Tel est le pouvoir des médias; nous dicter, en dépit du gros bon sens et de notre goût personnel, la chose à voir ou à faire.

Cinéma

Mes psychopathes préférés

L’année 2009 a été  celle des criminels à cravate. Si vous n’avez déjà lu l’excellent papier de Martin Croteau sur Cyberpresse (Le criminel en cravate a souvent un profil de psychopathe, 1er août 2009), courrez-y. De mon côté, j’ai aussi fréquenté de ces êtres manipulateurs et dénués d’empathie. Tous les psychopathes ne sont pas des criminels. Ils peuvent trouver des moyens tout à fait légaux pour servir leurs intérêts.

Vous avez peut-être appris à vos dépends que le monde actuel est un panier de crabes. Au nom du profit, pas mal de gens développent un mode de pensée en parallèle de leur système moral normal. Ils élaborent un langage propre au cadre de leurs fonctions, un langage dépersonnalisé qui convient aux situations dans lesquelles ils doivent se dissocier. Pas d’empathie, pas de remords. Mais beaucoup de vies détruites en toute légalité.

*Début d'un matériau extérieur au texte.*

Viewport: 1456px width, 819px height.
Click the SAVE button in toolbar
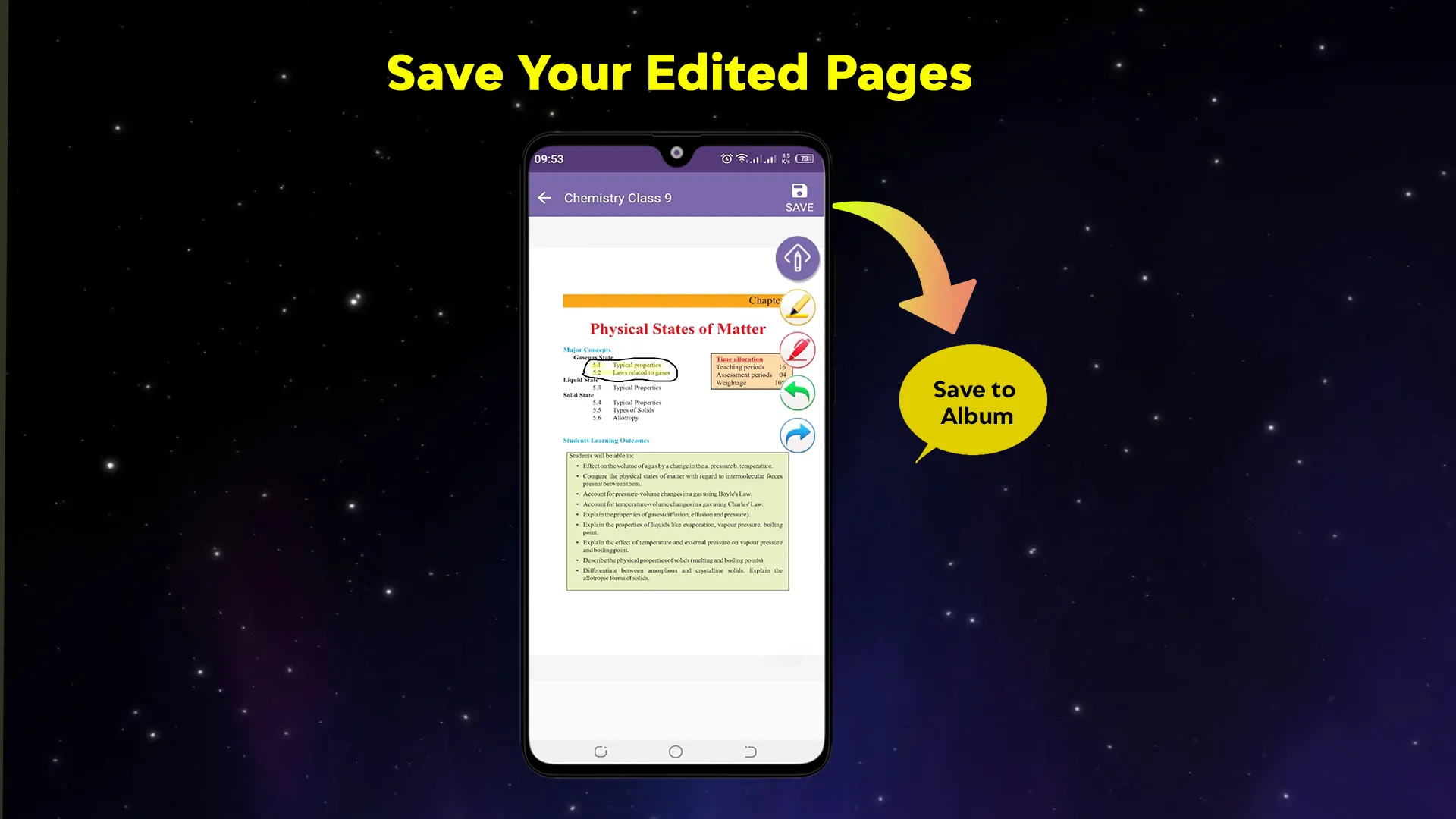[x=799, y=197]
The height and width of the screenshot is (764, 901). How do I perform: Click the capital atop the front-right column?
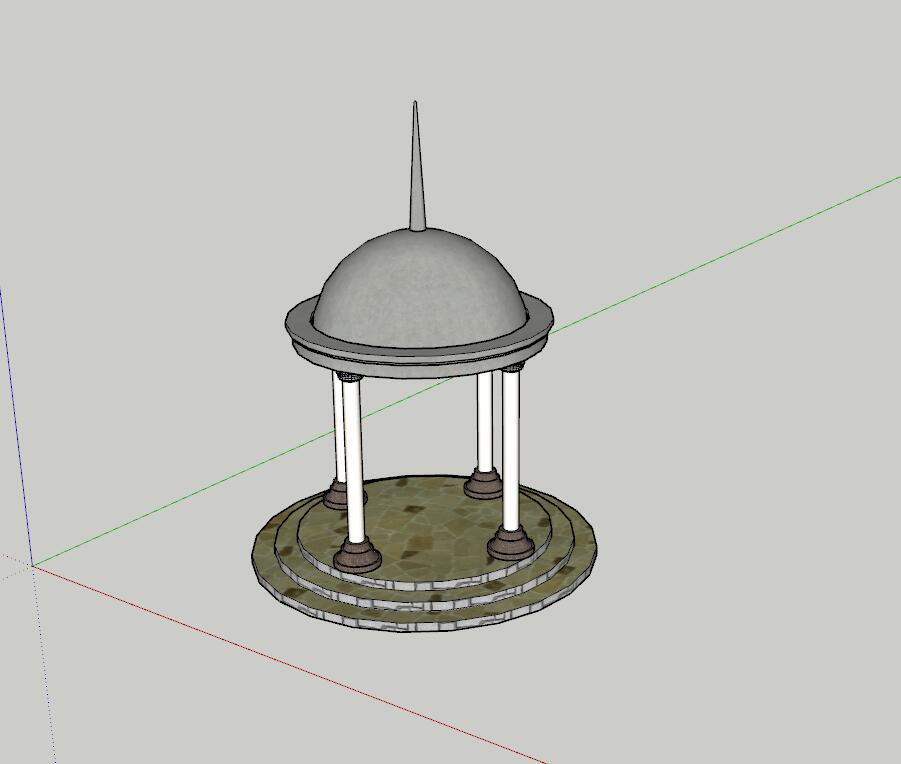tap(512, 369)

Juste pour le plaisir, j’ai mis en relief quelques-uns de mes psychopathes préférés. Au cinéma, s’entend.

Le charismatique

There Will Be Blood : Daniel Plainview (Daniel Day-Lewis) érige en absolu un principe simple : exploiter toutes les situations à son avantage. Tout ça avec un objectif bien précis, la croissance de son entreprise pétrolière. Le personnage a un certain charisme, mais il a surtout un plan, qui appliqué méthodiquement, abat devant lui tous les obstacles. Y compris les gens qui osent se placer au travers de son chemin. Son tic de psychopathe, c’est de marteler des phrases bien faites qui trahissent la nature automatisée, normalisée de sa pensée : « You’re a bastard in a basket ».

Le dissocié

Up in the Air. Ryan Bingham (George Clooney) a lui aussi un objectif. Atteindre 10 millions de milles de récompense en points de fidélité à des lignes aériennes. Il a trouvé une job ingrate qui sert son but, licencier des travailleurs partout aux États-Unis. Juste avant que Jason Reitman ne commence à tourner le film, la crise a éclaté. Il a donc modifié le scénario pour que son psychopathe soit confronté à la détresse sociale. Le film a pris un autre sens, il prend en compte l’aspect humain des congédiements. N’empêche, Ryan a développé tous les traits du psychopathe. Il est complètement dépersonnalisé, sa maison est vide de souvenirs, de photos ou de traits personnels, son habillement ne reflète rien sinon sa vie de pousse-crayon, son langage ne comporte aucune référence  émotionnelle. Son truc, c’est d’arriver à convaincre les gens qu’il congédie qu’il leur fait un cadeau et leur ouvre des portes. Son tic de psychopathe, c’est d’avoir développé un langage par lequel il arrive à se persuader de poser un geste généreux, alors qu’il fait précisément le contraire

La manipulatrice

It’s a free world. C’est peut-être parce qu’Angie est mère qu’on ne la classe pas tout de suite parmi les autres psychopathes. Techniquement, elle fait comme nous tous : après la perte de son emploi dans une agence de recrutement, elle se réinvente en s’ajustant à la sauvagerie du système néolibéral. Le problème, c’est qu’elle y adhère complètement en balayant la légalité du revers de la main sous prétexte que le système ne lui a pas fait de cadeau. À partir de là, elle monte son agence de recrutement, ce qui consiste à embaucher des légions de sans-papiers en se prenant une grosse commission et à acheminer ces esclaves vers des usines qui les exploitent. Son tic de psychopathe, c’est d’évoquer son propre droit au bonheur en arrachant le pain de la bouche des êtres les plus vulnérables de la société.

Voilà ce que j’ai vu de plus véridique sur le monde dans lequel nous vivons. Et malheureusement, tous les psychopathes n’ont pas la contenance de ceux que Paul Thomas Anderson, Jason Reitman et Ken Loach nous ont tricotés. Il y en a de plus ternes qui fonctionnent encore mieux. Le monde dans lequel nous évoluons est devenu le terrain de jeu de ces personnages à la carapace épaisse qui mettent leur talent au service de la tyrannie. La seule source de consolation pour le crabe à carapace molle que je suis, c’est d’aller entendre au cinéma ce que le réel n’offre pas : une histoire dans laquelle la misère sociale a une raison et une explication.